University policy strictly prohibits smoking inside the residence halls. To keep the Manor looking decent, smokers should throw their butts in the ashtrays located near the trash receptacles.
If you feel the need to cut your hair in the dorm, please do so on newspaper in the carpeted areas of the dorm. Please do not cut hair in washrooms.
Much of what appears in our common space in the dorm must be used by two-hundred fifty Manorites. We agree to keep the lobby, lounge areas, food sales, bathrooms and other common spaces clean so they can be enjoyed by the entire hall community. In addition, we will treat our microwaves, TVs, ice machine, pool table, vending machines, and laundry facilities as if they were our own.
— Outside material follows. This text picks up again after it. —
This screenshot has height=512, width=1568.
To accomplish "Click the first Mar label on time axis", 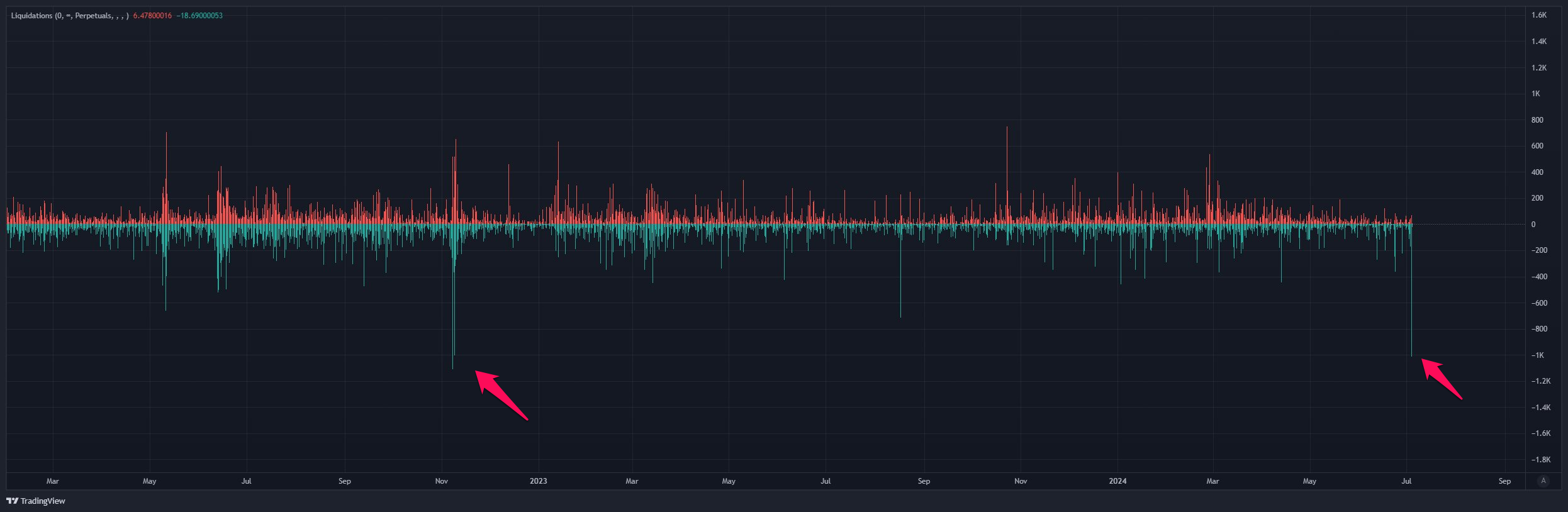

Each section should have one vacuum. If you wish to use the vacuum, give your I.D. to your R.A. in exchange for its use. This check-out policy will eliminate the costly disappearance of our common cleaning supplies.
We understand that we should remain off of the roofs of our dorm. This is both dangerous and damaging. Any student who violates this policy will face removal from the Manor.
Screens are costly to replace. Any Manorite who removes or cuts a screen will be held financially responsible for the damaged property.
We believe that our Manor Staff is part of what makes Morrissey Manor unique. Our Rector, Assistant Rectors, and Resident Assistants are here to help us live as a healthy community. While Hall Staff has many roles - counselor, guide, disciplinarian, and friend, their role is primarily pastoral and educative. They are to encourage friendships and help residents be honest about the way they live together. They should also be actively involved in resolving conflicts between members of the dorm, and they should give counsel and encouragement to all members of our community.
We understand that our Manor Hall Council is a vital instrument for facilitating community life in the Manor and we encourage all Manorites to participate in it. We welcome the concerns of all Manorites by holding weekly meetings that are open to all residents. We agree to support with our elected officers and appointed representatives in partnership with Hall Staff working creatively to foster brotherhood within the Manor.
Through this agreement on community living, we recognize the role each of us plays in Morrissey and the residential life of Notre Dame. We pledge our involvement and dedication to building and furthering this brotherhood of Morrissey Manor.